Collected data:
━━━
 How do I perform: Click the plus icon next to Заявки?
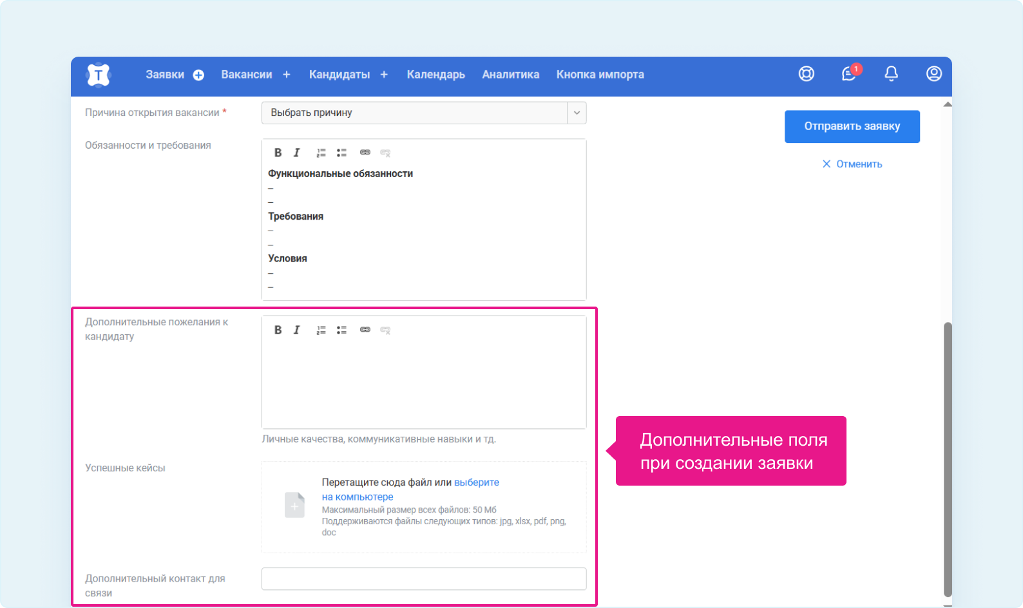pyautogui.click(x=198, y=75)
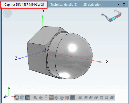Click the transparent overlapping shapes icon
The height and width of the screenshot is (104, 129).
point(41,98)
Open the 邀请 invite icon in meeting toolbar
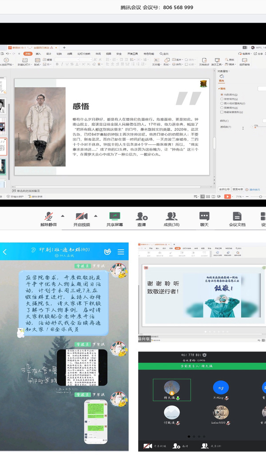266x463 pixels. (142, 216)
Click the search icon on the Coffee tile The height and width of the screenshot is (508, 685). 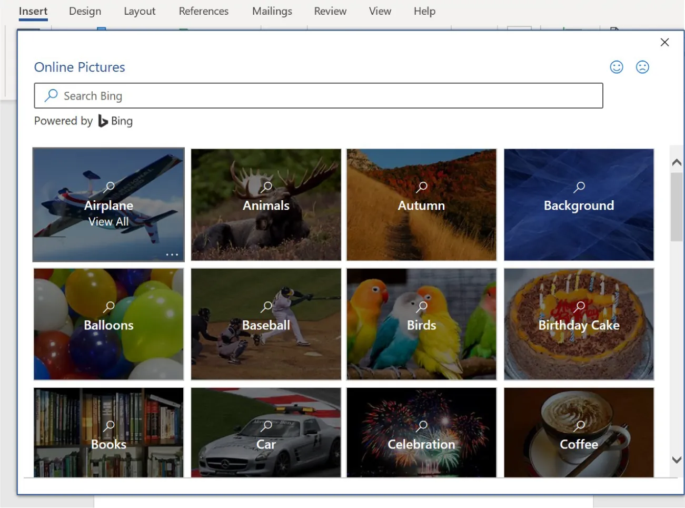tap(579, 426)
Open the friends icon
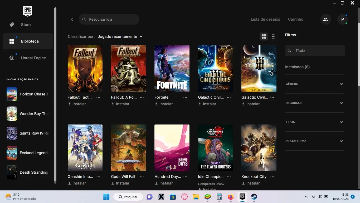Screen dimensions: 360x203 click(x=326, y=19)
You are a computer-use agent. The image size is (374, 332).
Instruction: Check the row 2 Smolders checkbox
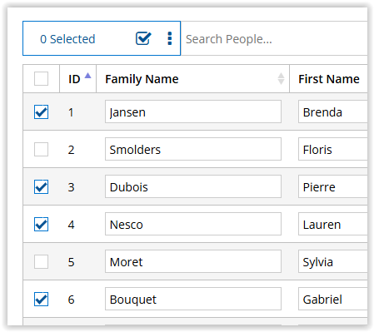pos(41,150)
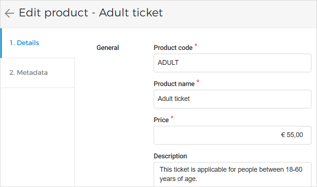Click the empty sidebar area below Metadata
317x187 pixels.
[37, 138]
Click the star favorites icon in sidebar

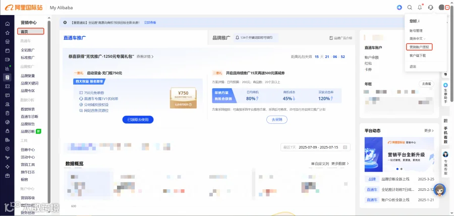tap(8, 33)
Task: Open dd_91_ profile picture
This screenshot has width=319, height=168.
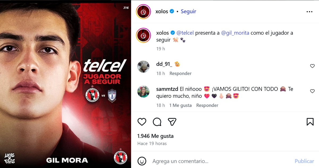Action: pos(143,67)
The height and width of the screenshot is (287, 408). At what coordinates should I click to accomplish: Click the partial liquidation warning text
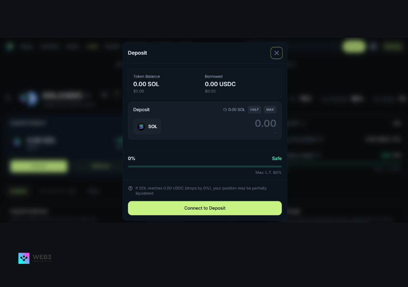[201, 191]
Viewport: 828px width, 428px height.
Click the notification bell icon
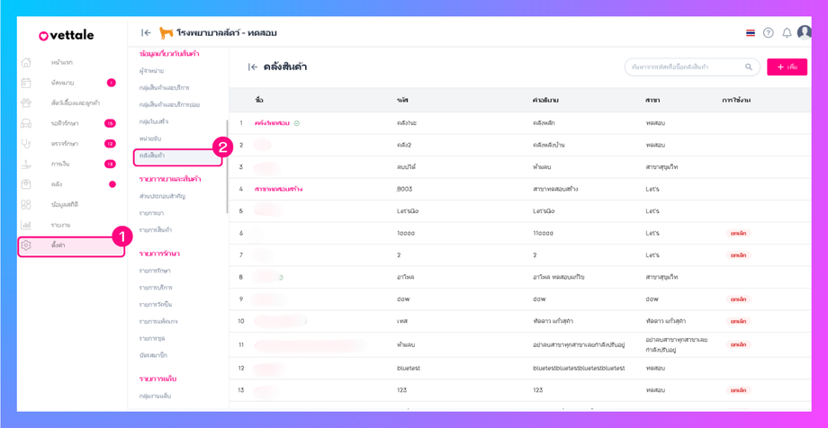787,33
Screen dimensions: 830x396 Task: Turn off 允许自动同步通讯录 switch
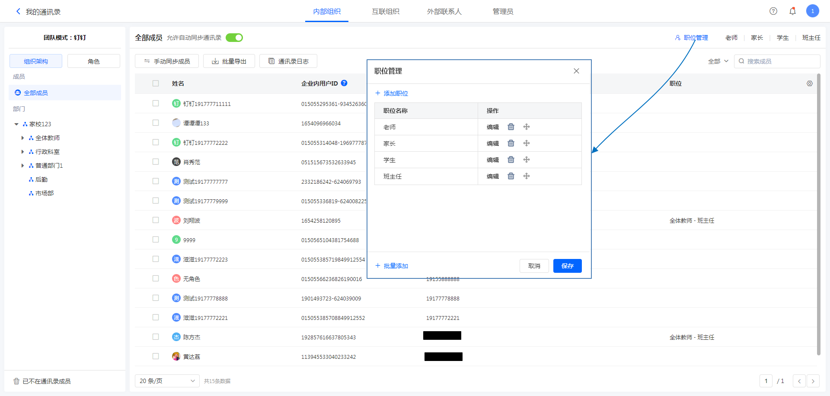[234, 38]
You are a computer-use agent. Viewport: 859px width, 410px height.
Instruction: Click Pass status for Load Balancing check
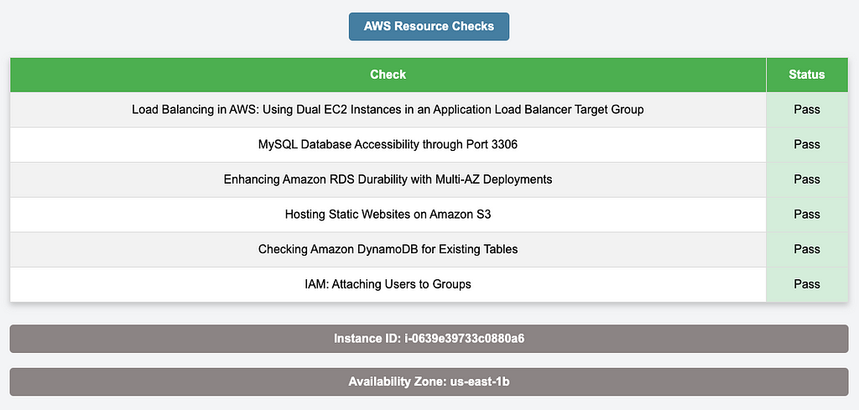click(807, 110)
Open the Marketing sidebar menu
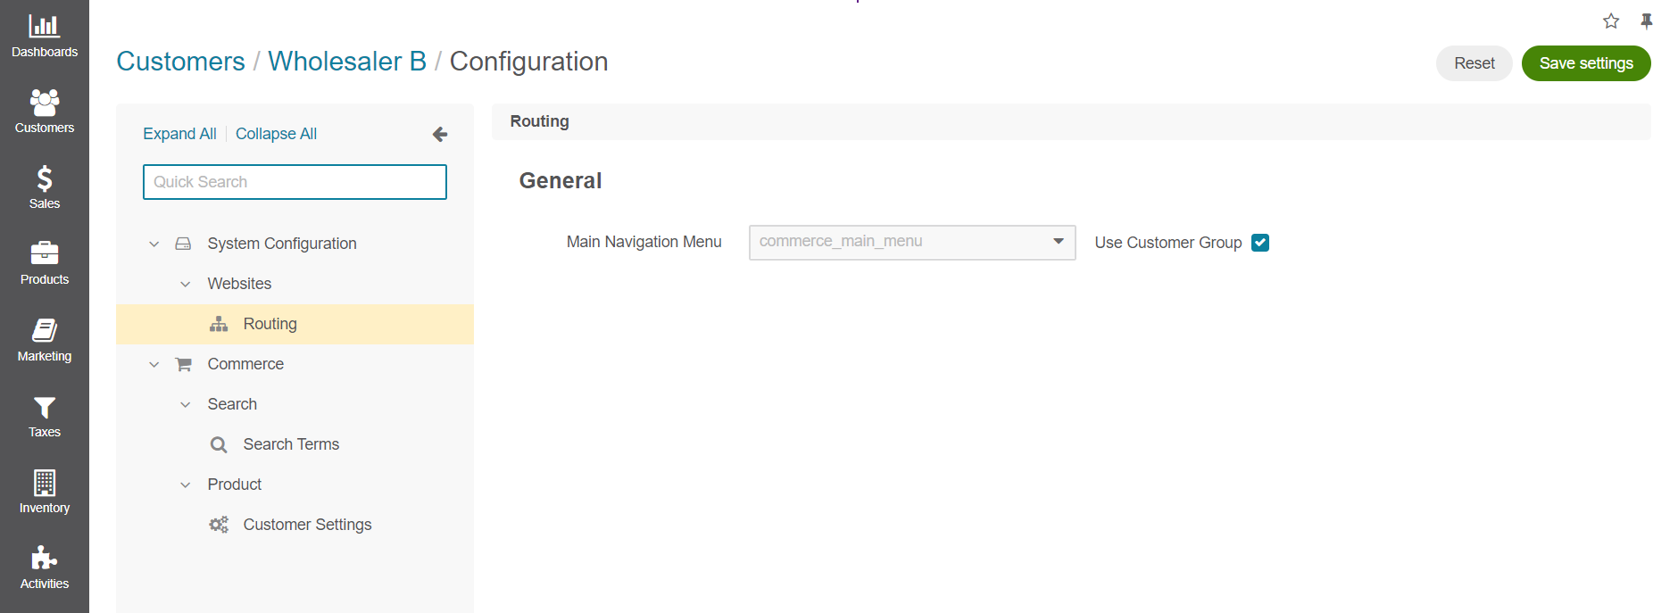This screenshot has height=613, width=1678. coord(44,339)
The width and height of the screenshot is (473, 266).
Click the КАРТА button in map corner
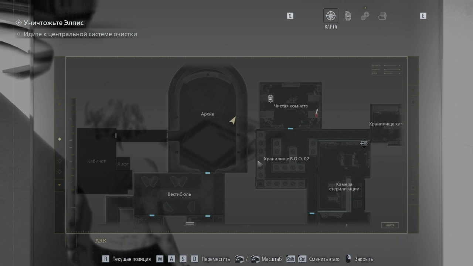[390, 225]

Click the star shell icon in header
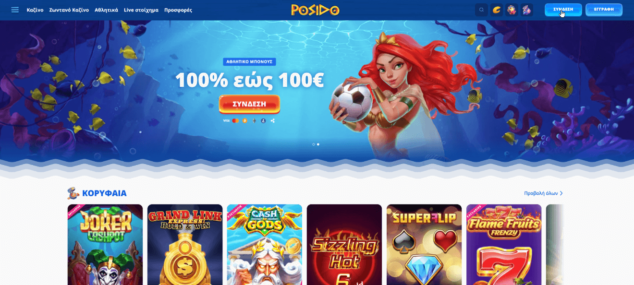tap(512, 10)
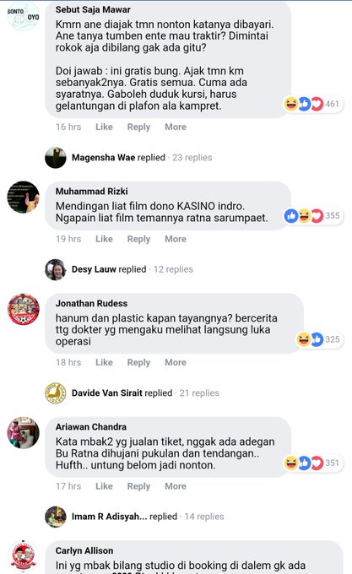Open Desy Lauw's small reply avatar
Screen dimensions: 352x574
click(x=56, y=269)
━━━
- [Instructions for the task]: Each line above that holds the string "Viewport" should be copied and shown.

- [Your solution]:
Viewport: 828px width, 428px height.
You are a computer-use agent. Viewport: 859px width, 410px height.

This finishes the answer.